Give, but be smart about it

This is a perfect example of why I don’t give money to big charities.  In this case, well-meaning Catholics have had their donations diverted to causes that are in direct opposition to their Christian beliefs.  They blindly write checks and put money in collection envelopes every Sunday, having faith that the money is being sent to where it can really help.  Little did they know some of it was being siphoned off to fund the nightmare called ACORN.  Even worse, if that’s possible, is that it was being done by the U.S. Conference of Catholic Bishops.
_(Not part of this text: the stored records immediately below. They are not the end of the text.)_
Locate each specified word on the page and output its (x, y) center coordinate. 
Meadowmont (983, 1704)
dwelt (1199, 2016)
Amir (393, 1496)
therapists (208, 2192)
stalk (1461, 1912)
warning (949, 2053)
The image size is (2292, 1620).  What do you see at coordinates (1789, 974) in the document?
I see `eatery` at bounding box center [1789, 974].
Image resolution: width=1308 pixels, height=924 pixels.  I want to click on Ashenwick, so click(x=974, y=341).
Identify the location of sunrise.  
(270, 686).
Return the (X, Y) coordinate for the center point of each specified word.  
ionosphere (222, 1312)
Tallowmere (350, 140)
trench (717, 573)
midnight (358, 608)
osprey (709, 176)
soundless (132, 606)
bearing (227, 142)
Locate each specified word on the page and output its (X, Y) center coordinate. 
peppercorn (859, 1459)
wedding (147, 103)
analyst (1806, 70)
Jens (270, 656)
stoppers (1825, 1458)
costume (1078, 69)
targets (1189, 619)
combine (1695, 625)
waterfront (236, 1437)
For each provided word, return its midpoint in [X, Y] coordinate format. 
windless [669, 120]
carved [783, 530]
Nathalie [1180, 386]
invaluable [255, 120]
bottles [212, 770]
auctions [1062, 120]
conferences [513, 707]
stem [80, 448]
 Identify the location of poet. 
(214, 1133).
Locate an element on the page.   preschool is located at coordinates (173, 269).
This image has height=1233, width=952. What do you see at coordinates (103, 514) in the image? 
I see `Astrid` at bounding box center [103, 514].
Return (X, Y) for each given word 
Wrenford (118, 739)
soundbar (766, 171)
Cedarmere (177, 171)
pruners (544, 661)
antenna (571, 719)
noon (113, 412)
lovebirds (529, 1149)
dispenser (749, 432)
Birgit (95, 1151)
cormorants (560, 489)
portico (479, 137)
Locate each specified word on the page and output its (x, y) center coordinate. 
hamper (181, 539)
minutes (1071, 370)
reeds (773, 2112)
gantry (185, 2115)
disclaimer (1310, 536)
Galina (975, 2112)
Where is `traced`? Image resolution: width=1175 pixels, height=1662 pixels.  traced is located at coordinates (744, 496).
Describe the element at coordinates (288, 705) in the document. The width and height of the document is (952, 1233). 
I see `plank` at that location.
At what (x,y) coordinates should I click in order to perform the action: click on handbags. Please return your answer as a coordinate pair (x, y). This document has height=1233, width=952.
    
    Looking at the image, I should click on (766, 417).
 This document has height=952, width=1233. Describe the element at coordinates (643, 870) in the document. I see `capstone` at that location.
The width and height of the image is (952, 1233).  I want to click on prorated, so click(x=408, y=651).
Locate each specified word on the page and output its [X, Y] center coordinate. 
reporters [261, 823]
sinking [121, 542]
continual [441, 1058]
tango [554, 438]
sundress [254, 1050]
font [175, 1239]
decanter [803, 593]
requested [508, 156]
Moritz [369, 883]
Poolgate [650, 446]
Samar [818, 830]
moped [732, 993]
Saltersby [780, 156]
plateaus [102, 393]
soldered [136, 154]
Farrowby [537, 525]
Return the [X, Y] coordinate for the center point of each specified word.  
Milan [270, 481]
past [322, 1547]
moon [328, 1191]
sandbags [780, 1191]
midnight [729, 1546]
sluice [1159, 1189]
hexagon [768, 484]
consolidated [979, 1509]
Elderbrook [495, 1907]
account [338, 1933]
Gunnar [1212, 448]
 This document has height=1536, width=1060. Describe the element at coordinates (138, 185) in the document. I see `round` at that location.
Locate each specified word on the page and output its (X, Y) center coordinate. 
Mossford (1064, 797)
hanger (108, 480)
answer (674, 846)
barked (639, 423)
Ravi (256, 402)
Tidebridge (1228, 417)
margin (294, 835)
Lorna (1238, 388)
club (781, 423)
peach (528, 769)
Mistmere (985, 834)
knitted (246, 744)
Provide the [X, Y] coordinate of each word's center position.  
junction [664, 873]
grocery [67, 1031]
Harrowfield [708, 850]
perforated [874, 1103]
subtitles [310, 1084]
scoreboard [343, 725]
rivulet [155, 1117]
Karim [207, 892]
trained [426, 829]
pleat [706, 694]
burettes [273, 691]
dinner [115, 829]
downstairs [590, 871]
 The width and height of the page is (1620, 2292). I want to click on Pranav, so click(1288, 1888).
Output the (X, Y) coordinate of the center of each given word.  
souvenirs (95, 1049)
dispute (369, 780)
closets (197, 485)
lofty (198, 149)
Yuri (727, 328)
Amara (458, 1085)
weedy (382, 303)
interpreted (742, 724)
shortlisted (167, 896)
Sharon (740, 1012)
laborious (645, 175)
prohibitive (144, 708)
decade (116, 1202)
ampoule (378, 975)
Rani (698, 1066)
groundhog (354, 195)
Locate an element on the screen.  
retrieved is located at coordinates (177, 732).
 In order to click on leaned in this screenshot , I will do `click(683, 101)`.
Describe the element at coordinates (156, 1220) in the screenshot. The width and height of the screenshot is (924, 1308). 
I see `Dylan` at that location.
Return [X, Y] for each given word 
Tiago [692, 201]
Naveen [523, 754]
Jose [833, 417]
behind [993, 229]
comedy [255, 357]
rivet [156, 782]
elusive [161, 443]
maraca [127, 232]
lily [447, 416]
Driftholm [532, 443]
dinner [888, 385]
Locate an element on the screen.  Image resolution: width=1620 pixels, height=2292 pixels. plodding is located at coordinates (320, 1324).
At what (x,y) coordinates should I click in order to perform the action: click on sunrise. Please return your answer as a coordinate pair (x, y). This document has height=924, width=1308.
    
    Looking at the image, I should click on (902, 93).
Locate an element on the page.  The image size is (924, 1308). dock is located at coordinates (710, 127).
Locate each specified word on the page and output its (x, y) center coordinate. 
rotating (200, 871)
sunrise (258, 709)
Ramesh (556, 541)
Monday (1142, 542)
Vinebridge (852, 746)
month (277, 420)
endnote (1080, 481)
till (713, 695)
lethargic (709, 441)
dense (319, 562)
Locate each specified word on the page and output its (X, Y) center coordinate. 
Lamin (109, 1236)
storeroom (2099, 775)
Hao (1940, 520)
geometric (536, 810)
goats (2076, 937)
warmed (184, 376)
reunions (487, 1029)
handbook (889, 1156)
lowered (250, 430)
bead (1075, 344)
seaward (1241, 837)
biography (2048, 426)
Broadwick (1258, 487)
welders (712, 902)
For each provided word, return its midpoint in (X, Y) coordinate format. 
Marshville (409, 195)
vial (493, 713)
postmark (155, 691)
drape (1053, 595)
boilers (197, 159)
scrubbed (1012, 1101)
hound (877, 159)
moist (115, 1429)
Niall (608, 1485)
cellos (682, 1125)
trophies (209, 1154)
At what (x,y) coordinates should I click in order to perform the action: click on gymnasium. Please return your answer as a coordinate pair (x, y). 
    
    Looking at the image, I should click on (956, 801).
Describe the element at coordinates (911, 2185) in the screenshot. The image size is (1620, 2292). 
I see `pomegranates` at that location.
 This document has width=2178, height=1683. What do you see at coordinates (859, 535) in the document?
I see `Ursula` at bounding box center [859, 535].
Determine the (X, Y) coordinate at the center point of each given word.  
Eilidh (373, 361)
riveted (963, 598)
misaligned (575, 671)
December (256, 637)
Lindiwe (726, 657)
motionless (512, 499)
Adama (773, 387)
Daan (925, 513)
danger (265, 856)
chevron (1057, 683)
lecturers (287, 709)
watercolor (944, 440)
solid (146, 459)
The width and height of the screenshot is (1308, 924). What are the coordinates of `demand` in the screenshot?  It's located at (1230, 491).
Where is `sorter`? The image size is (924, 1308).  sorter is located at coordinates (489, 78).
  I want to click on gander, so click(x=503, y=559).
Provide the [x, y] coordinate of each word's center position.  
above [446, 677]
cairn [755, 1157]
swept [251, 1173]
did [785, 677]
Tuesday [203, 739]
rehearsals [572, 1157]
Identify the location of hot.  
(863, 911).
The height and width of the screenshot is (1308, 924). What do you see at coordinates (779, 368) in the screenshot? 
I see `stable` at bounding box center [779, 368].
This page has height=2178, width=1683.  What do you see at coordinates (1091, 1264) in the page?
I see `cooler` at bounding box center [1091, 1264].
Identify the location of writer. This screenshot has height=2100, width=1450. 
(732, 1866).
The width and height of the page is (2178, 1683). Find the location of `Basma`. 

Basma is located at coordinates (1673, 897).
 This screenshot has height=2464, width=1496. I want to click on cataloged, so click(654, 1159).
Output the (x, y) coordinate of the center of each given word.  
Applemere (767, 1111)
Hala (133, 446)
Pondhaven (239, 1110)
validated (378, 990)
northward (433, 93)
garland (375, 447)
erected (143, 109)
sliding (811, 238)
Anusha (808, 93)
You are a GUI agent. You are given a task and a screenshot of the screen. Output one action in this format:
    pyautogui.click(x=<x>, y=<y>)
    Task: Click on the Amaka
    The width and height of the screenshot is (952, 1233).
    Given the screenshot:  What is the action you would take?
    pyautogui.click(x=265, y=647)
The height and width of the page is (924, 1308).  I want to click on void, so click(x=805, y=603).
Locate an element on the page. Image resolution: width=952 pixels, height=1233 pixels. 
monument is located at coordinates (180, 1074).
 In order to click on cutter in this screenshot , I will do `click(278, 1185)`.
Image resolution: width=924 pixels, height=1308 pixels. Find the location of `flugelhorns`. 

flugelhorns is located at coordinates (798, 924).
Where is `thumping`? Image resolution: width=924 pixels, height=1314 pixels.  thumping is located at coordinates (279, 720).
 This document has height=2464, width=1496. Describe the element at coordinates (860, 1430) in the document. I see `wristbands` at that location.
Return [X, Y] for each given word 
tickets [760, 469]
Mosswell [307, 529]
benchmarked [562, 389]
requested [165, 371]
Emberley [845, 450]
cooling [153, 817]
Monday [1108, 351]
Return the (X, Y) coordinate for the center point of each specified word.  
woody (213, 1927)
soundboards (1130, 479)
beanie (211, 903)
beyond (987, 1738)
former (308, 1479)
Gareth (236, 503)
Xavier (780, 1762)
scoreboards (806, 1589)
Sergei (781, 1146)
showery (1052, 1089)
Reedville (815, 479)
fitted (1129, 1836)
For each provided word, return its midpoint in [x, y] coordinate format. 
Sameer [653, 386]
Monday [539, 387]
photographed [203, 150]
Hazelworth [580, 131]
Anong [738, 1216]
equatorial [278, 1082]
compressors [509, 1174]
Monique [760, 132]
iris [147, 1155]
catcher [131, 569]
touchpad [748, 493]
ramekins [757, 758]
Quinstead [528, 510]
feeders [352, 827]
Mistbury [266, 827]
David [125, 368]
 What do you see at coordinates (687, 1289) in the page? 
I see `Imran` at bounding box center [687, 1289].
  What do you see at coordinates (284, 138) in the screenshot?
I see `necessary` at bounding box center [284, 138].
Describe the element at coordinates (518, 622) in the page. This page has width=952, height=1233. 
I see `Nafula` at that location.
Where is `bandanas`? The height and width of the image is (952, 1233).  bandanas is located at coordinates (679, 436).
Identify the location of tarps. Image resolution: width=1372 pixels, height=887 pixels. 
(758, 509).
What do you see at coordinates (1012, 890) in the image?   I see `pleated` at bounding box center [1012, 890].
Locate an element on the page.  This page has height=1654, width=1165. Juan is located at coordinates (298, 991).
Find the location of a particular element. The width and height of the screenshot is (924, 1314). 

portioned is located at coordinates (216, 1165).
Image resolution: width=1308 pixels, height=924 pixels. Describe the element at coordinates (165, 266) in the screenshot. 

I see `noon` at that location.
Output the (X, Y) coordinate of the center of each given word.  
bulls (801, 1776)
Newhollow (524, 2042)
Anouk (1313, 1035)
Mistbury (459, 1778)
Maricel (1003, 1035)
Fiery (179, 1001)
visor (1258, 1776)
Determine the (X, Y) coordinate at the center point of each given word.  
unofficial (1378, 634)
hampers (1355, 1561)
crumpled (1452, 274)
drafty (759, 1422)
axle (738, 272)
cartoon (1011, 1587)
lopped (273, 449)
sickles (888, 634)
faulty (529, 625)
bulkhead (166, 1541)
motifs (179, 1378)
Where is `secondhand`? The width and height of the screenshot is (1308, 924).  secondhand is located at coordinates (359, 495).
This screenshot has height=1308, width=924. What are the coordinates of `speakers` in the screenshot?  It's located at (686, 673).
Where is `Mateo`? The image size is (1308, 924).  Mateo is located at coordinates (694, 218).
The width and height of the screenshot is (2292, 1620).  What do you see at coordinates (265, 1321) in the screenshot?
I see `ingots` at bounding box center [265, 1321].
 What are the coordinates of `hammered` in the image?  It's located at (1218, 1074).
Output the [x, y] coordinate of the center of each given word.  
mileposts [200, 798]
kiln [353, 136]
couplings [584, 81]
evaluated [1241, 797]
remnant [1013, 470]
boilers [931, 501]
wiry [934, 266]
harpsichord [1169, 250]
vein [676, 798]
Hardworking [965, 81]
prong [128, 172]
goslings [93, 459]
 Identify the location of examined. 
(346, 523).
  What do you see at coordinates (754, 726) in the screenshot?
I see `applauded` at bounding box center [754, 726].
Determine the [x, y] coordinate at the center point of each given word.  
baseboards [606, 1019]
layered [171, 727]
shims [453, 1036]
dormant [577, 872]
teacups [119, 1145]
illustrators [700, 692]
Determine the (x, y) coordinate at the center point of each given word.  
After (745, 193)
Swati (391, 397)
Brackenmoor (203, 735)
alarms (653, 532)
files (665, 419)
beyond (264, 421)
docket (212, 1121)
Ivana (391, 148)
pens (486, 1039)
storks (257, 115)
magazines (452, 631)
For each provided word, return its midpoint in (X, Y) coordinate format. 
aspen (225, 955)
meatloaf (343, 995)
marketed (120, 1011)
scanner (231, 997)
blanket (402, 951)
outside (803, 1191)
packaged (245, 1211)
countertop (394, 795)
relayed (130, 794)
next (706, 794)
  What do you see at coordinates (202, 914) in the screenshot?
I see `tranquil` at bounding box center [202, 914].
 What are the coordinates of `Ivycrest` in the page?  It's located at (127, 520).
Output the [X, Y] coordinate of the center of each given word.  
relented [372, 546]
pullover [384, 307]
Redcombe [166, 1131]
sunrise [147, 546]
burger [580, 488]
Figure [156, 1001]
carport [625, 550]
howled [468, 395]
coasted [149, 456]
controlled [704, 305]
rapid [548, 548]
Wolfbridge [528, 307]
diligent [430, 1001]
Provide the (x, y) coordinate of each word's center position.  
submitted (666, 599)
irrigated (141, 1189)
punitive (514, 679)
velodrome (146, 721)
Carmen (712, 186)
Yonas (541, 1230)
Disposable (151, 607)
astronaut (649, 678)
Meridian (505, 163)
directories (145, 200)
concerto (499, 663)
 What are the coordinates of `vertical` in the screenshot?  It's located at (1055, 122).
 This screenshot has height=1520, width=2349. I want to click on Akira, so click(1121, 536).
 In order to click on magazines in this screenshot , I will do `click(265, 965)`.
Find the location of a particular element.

I give locally, to small, specific causes.  My dad’s local VFW group hosts free-will soup dinners and uses their proceeds to offer small scholarships to local students.  Various pancake and sausage breakfasts support local clubs like the Lions, who do similar good deeds within the community.  Fund-raisers for sports clubs and school marching bands help them pay for uniforms and instruments.  Food you donate to food pantries stays in the area, as does clothing donated to the Salvation Army.  Even if you don’t have money to give, maybe you’ve got some free time to visit and read to the elderly.  Big Brother/Sister is always looking for people to give their time.  All of these are ways you can give your time or money and not only KNOW where it’s being spent, but also hopefully get to see the positive effect you’ve had.

One thought on “Give, but be smart about it”

  1. Our second collection that weekend at St. Rose is going to the local Catholic Charities food pantry instead. Like you say, there are plenty of good local places to give money and time; there’s no need for these big clearinghouses that collect money, run it through a bureaucracy, and distribute the remainder back out to charities you’ve never heard of. That doesn’t even fit the Catholic concept of subsidiarity, aside from the issue of the bad groups the CCHD has been supporting.